Per contro, lo Stato – e qua è la clinica a insegnarlo – non può porre alcun freno a condotte individuali che non sono rifugi per vite disperate, bensì scelte esistenziali lucide e consapevoli quali quelle dei giocatori incalliti, che fanno dell’azzardo la passione alla quale votarsi integralmente. Occorre infatti operare una distinzione tra chi cade nelle maglie del gioco ma al contempo offre spiragli di uscita e guarigione (la quasi totalità dei “ludopatici”) e chi invece fa dell’azzardo un elemento strutturale del proprio essere, i cosiddetti “inguaribili”, per i quali qualsiasi approccio di tipo “disintossicante” ha dato esito negativo. Il giocatore incallito dice in seduta: “Giocare per me è meglio della vita. La vita è una preparazione al gioco”.

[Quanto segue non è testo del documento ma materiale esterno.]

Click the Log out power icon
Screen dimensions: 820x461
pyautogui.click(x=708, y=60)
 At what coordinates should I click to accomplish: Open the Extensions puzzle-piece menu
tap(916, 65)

Proibizione e sanzione sono elementi centrali nella loro vita. Essi sono irrimediabilmente attratti da tutte quelle zone sottoposte a veto sociale. Sapere che su quel tavolo verde incombe un interdetto lo rende ai loro occhi drammaticamente appetibile. Se questi luoghi non fossero clandestini, perderebbero quel sale i cui granelli guidano i frequentatori sino alle bische illegali più nascoste, che proliferano proprio laddove il bando emanato dalla legge è più forte. Nel film Mississippi Grind si racconta di un giocatore che dapprima chiede di farsi bandire da tutti i casinò degli Usa grazie a una legge che prevede l’autodenuncia per dipendenza da gioco. Dopo essere stato rifiutato da diverse sale, dopo cioè aver messo alla prova la tenuta di quella legge, si traveste riuscendo a gabbare i controllori e si risiede davanti al tavolo verde.

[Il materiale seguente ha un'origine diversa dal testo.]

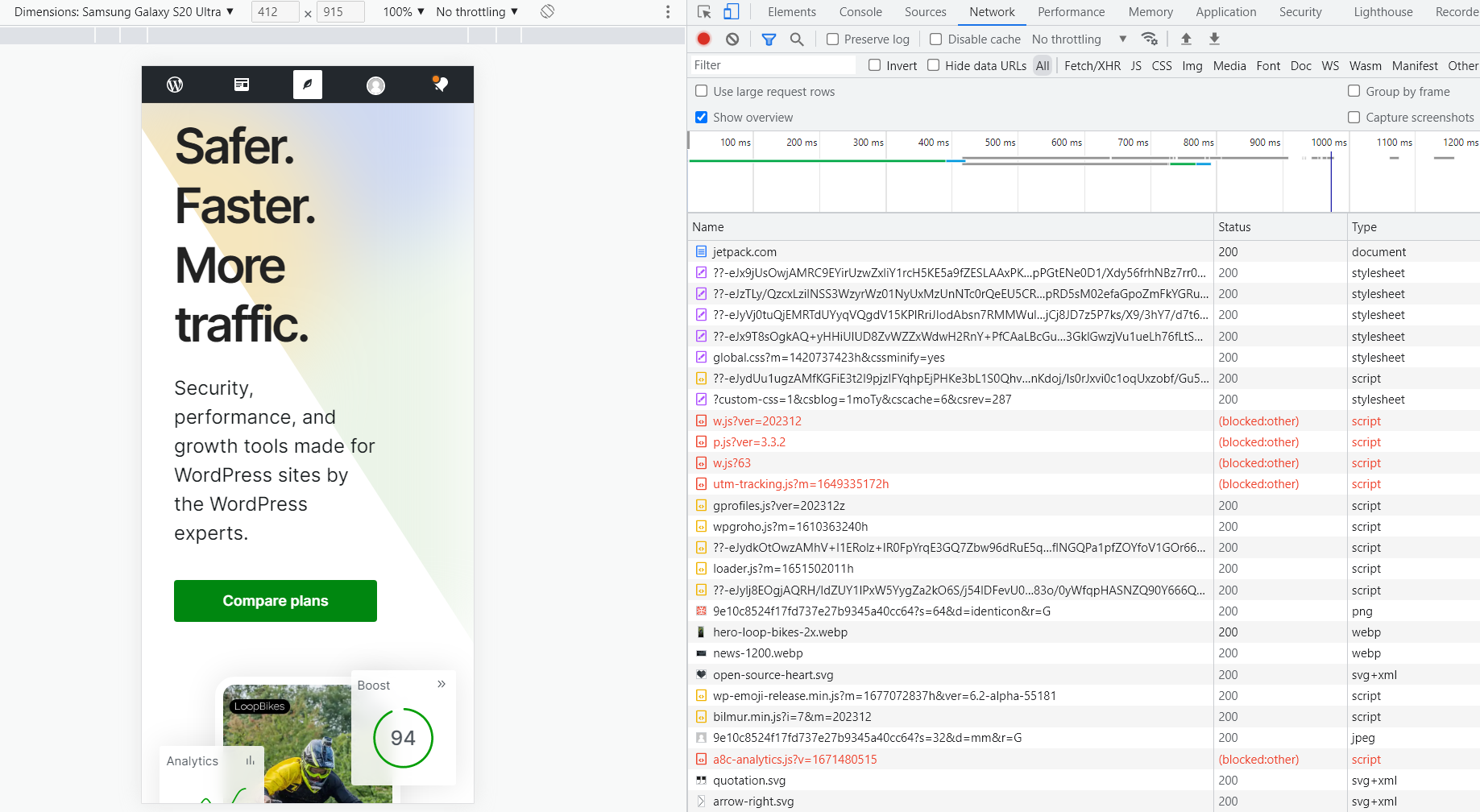Rotate the device viewport orientation
Image resolution: width=1480 pixels, height=812 pixels.
click(x=547, y=11)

Il legislatore non può infatti sapere che uno dei desideri primari dell’essere umano è cercare la consunzione. E ciò non avviene che rarissime volte in maniera eclatante e subitanea. Più spesso questa cupio dissolvi prende la forma regolata di quella che siamo soliti chiamare dipendenza: drogarsi, bere, giocare d’azzardo, fumare pesante, lanciarsi con l’auto di notte oltre il semaforo rosso. Lo psicoanalista Francois Leguil dice: “Proprio perché fa male al suo corpo berrà di più, ed è ciò che ha di umano. È lì che i medici si sbagliano: ciò che l’uomo ha di umano sono i suoi eccessi, il modo in cui nuoce alla salute”.